SELECTED EXCERPT:
**********

Tell your doctor if you have ever had:

  • an artificial heart valve;
  • bleeding problems; or
  • liver or kidney disease.

Taking edoxaban during pregnancy may cause bleeding in the mother or the unborn baby. Tell your doctor if you are pregnant or if you become pregnant.

You should not breast-feed while using edoxaban.

How should I take edoxaban?

Your kidney function may need to be checked before you start this medicine.

Follow all directions on your prescription label and read all medication guides or instruction sheets. Your doctor may occasionally change your dose. Use the medicine exactly as directed.

You may take edoxaban with or without food.

If you cannot swallow a tablet whole, crush the tablet and mix it with 2 or 3 ounces of water or applesauce. Swallow the mixture right away without chewing. Do not save it for later use.

Edoxaban can make it easier for you to bleed, even from a minor injury. Seek medical attention if you have bleeding that will not stop.

If you need surgery, dental work, or a medical procedure, tell the doctor or dentist ahead of time that you are using this medication. If you need anesthesia, you may need to stop using edoxaban for a short time.

Do not change your dose or stop taking this medication without first talking to your doctor. Stopping suddenly can increase your risk of blood clot or stroke.

Store at room temperature away from moisture and heat.

What happens if I miss a dose?

Take the medicine as soon as you can, but skip the missed dose if it is almost time for your next dose. Do not take two doses at one time.

Get your prescription refilled before you run out of medicine completely.

What happens if I overdose?

Seek emergency medical attention or call the Poison Help line at 1-800-222-1222.

Overdose may cause excessive bleeding.

What should I avoid while taking edoxaban?

Avoid activities that may increase your risk of bleeding or injury. Use extra care to prevent bleeding while shaving or brushing your teeth.

What are the possible side effects of edoxaban?

Get emergency medical help if you have signs of an allergic reaction: hives; difficult breathing; swelling of your face, lips, tongue, or throat.

Also seek emergency medical attention if you have symptoms of a spinal blood clot: back pain, numbness or muscle weakness in your lower body, or loss of bladder or bowel control.

Edoxaban can cause you to bleed more easily. Call your doctor at once if you have signs of bleeding such as:

  • easy bruising or bleeding (nosebleeds, bleeding gums, heavy menstrual bleeding);
  • pain, swelling, or drainage from a wound or where a needle was injected in your skin;
  • bleeding from wounds or needle injections, any bleeding that will not stop;
  • headaches, dizziness, weakness, feeling like you might pass out;
  • urine that looks red, pink, or brown; or
  • bloody or tarry stools, coughing up blood or vomit that looks like coffee grounds.

Common side effects may include:

  • bleeding; or
  • low red blood cells (anemia) --pale skin, unusual tiredness, feeling light-headed or short of breath, cold hands and feet.

This is not a complete list of side effects and others may occur. Call your doctor for medical advice about side effects. You may report side effects to FDA at 1-800-FDA-1088.

**********

PROBLEM DESCRIPTION: From the edoxaban text, extract the passage that begins at the words "Tell your doctor if you have" and stops after the words "you become pregnant.", copying it word for word. The records are separate material that has no connection to the edoxaban text.

Collected data entries:
**********

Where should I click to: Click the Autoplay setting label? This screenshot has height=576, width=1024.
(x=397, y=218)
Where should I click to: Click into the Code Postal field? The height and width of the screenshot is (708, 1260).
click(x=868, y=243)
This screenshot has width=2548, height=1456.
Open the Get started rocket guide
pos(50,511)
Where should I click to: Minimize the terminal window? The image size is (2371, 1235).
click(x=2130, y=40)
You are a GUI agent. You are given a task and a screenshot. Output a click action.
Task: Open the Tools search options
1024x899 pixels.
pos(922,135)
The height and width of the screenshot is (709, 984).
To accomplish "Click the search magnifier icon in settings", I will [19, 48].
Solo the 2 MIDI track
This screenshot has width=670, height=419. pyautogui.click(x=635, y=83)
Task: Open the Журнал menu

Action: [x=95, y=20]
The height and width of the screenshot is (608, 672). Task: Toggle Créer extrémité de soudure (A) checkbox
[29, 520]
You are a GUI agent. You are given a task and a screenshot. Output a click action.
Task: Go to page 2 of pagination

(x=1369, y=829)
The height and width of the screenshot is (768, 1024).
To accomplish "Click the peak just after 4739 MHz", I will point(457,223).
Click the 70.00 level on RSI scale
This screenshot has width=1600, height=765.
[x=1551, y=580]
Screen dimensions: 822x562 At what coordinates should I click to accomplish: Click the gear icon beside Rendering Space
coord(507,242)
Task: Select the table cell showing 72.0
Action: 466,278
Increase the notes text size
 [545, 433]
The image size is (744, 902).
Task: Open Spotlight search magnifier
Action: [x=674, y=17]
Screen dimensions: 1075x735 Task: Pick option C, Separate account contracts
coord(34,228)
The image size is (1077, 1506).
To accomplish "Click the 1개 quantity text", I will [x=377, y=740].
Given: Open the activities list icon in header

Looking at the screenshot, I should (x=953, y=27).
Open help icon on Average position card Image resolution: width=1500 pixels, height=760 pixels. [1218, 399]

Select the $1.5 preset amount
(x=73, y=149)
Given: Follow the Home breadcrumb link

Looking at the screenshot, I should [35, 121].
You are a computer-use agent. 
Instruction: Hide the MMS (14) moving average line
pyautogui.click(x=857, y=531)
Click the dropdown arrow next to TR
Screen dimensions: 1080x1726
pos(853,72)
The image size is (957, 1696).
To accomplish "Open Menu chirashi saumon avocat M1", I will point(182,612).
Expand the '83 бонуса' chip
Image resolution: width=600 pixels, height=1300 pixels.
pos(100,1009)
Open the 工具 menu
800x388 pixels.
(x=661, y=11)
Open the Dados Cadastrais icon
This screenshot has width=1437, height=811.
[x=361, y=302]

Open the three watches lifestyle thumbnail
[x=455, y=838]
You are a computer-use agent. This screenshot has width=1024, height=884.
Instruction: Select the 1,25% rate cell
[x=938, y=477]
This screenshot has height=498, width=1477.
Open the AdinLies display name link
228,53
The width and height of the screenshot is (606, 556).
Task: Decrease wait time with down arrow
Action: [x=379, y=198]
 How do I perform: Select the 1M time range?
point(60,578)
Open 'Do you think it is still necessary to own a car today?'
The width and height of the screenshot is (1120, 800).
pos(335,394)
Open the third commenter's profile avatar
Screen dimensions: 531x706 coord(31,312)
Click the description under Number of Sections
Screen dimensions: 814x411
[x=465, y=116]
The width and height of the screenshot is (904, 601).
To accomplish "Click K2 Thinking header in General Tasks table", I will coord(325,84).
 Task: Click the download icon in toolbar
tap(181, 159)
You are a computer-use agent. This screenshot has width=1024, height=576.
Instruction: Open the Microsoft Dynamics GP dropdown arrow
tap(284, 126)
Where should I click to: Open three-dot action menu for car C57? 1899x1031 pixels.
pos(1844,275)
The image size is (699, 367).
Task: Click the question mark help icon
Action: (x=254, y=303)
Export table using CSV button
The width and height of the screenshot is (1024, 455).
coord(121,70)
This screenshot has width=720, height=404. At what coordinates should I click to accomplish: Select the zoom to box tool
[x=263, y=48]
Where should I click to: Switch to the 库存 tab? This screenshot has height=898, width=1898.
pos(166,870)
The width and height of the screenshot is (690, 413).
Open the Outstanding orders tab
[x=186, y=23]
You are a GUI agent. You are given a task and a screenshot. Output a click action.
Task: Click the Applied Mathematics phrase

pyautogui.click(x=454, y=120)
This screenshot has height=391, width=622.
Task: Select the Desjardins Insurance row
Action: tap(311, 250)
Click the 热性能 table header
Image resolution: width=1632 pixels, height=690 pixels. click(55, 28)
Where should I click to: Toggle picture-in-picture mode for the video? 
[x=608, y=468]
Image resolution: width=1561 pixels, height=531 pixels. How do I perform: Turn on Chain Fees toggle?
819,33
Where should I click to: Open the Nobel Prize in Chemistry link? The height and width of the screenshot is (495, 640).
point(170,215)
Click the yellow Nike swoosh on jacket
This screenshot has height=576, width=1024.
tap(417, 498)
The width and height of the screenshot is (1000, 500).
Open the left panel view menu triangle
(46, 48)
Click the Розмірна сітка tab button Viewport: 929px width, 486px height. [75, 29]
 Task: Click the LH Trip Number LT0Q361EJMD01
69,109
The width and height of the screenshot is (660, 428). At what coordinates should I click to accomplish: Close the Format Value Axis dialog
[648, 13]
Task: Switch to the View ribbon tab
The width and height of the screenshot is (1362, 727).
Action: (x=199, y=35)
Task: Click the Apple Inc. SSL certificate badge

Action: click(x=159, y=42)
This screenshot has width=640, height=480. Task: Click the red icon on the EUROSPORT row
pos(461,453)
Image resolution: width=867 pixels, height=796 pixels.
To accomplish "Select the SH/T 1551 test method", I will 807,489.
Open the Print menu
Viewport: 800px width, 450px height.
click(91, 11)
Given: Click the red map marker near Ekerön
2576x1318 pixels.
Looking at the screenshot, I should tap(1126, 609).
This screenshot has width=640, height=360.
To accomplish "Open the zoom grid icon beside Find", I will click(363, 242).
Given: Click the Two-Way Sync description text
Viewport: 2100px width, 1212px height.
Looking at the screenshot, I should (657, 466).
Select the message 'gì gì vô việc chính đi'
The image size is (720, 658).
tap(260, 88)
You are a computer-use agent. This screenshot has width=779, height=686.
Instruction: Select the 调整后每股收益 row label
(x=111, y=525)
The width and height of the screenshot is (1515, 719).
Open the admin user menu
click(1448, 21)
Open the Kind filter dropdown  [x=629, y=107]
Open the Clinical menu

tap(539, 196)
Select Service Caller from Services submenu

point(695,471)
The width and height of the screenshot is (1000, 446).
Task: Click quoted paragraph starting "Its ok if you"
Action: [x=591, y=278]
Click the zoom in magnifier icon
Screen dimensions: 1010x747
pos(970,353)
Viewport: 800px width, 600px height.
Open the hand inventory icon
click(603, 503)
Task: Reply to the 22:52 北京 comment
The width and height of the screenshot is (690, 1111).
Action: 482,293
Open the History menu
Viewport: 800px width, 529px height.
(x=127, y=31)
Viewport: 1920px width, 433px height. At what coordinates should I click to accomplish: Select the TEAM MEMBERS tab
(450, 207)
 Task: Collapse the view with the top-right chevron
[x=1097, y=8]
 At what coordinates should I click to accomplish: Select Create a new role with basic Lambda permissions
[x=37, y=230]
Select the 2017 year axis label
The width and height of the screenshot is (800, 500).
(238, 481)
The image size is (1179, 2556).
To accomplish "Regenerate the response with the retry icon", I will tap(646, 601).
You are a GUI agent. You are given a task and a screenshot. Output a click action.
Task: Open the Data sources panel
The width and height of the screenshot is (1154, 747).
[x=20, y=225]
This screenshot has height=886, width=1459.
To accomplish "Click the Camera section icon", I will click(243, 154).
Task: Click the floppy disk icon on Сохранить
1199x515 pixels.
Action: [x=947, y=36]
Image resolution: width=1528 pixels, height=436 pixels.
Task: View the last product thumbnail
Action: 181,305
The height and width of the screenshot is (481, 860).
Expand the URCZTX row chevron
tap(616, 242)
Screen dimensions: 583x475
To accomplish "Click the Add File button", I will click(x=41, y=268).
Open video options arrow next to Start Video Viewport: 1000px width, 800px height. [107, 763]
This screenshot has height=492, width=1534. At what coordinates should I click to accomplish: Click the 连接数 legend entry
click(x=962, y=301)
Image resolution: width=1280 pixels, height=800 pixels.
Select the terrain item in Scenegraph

**********

TASK OUTPUT:
Tell your doctor if you have ever had:

  • an artificial heart valve;
  • bleeding problems; or
  • liver or kidney disease.

Taking edoxaban during pregnancy may cause bleeding in the mother or the unborn baby. Tell your doctor if you are pregnant or if you become pregnant.